The isolates were susceptible to gentamicin but more resistant to tetracycline, ciprofloxacin, nalidixic acid, and chloramphenicol. The highest resistance to tetracycline was likely due to extensive use of this drug during chicken rearing for preventive and curative purposes. Tetracycline resistance is easily promoted within E. coli population and among other gut microflora because tetracycline resistance genes are located on mobile genetic elements [27, 28]. No resistance was observed to gentamycin, since only injectable formulations are available and rarely used in chicken in Uganda. Similarly, formulations of chloramphenicol are no longer available for use in chicken and hence minimal resistance to this drug. However, the observed resistance can be due to coselection of chloramphenicol resistance by sulphonamides and streptomycin use [29], which are extensively used. Also horizontal transfer of genes from sources like water contaminated with human sewage may be another contributing factor [30]. We detected isolates resistant to more than two drugs; however, this was less frequent compared to other findings where most isolates were resistant to tetracycline, ciprofloxacin, and chloramphenicol [31].

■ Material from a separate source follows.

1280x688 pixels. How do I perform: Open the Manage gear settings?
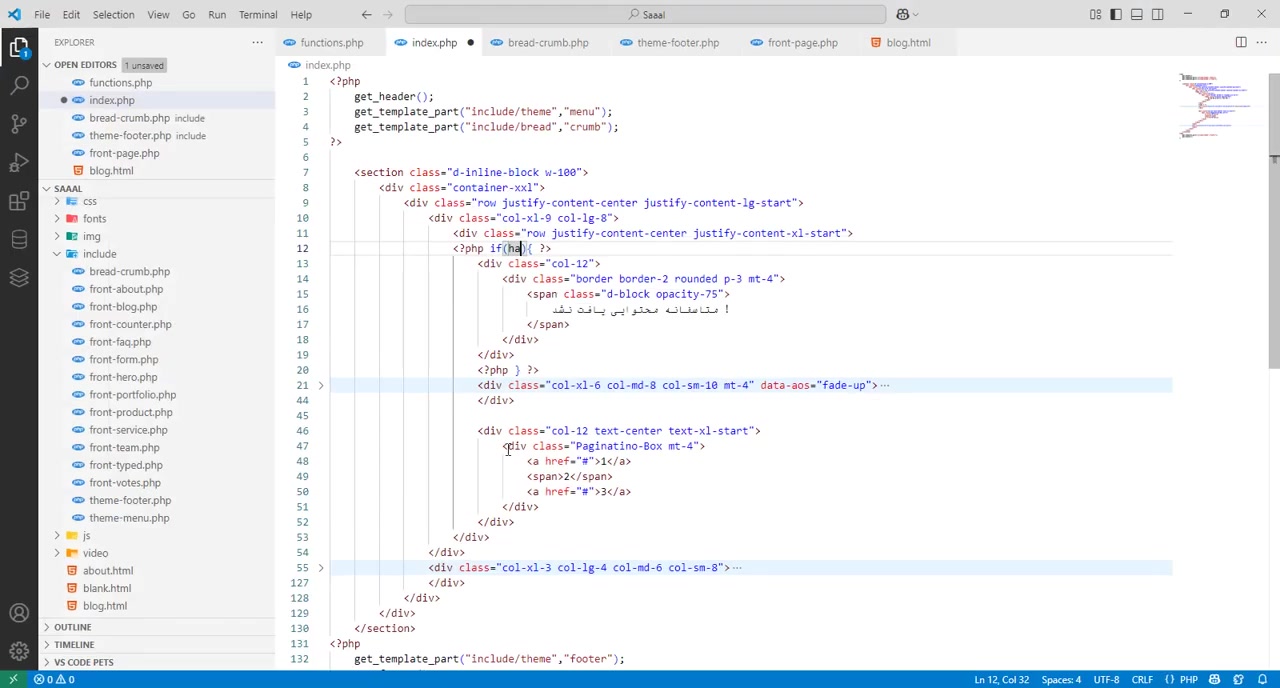click(19, 651)
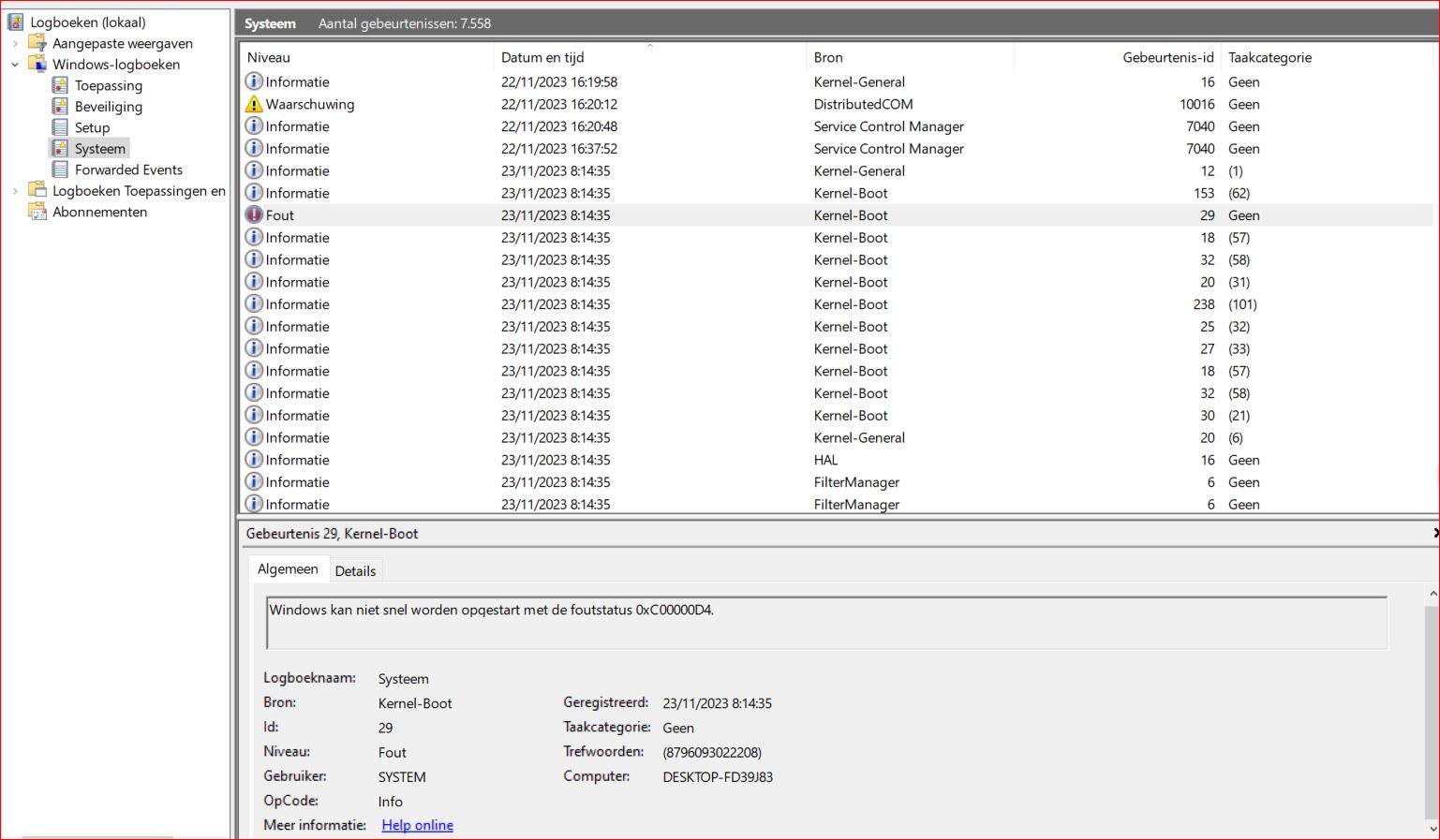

Since the genome of E. coli is known to frequently exchange genetic elements including resistance genes [7] we attempted to link the antibiotic resistance pattern to the phylogenetic background. Our results, however, do not show any differences in antibiotic resistance of the strains in the different phylogenetic groups which is in agreement with other workers [24]. Conversely, other studies reported association between phylogenetic group B2 and quinolone-susceptible isolates [32, 33] whereas quinolone-resistant isolates were associated with group A in human isolates [32].

5. Conclusion

Phylogenetic group A accounts for most of the E. coli in chicken from Uganda. No difference in the resistance rates between the phylogenetic groups of E. coli has been observed. The high prevalence of resistant E. coli strains from different phylogenetic groups in healthy chickens suggests antimicrobial drug selection pressure due to excessive use in the rearing layer chickens. Rational use of antibiotics may reduce the chances of developing antibiotic-resistant E. coli in chickens from Uganda.

Data Availability

Data is available from the corresponding author on reasonable request.

Ethical Approval

Permission to carry out the research was granted by research and ethics committee of the College of Veterinary Medicine, Animal Resources and Biosecurity of Makerere University.

Conflicts of Interest

The authors declare that there are no conflicts of interest regarding the publication of this article.

Authors’ Contributions

Winston Kabiswa, Ann Nanteza, Gabriel Tumwine, and Samuel Majalija were involved in the conception and design of the study. Ann Nanteza, Gabriel Tumwine, and Samuel Majalija supervised field work and laboratory studies. Winston Kabiswa was involved in data collection and writing manuscript. Winston Kabiswa, Gabriel Tumwine, and Samuel Majalija made substantial contribution in data analysis. Winston Kabiswa, Ann Nanteza Gabriel Tumwine, and Samuel Majalija assisted in writing and revising the manuscript

Acknowledgments

The authors acknowledge Mr. Musisi Lubowa, Microbiology Laboratory Manager, Makerere University College of Veterinary Medicine, Animal resources and Biosecurity, for providing the reference bacterial strains.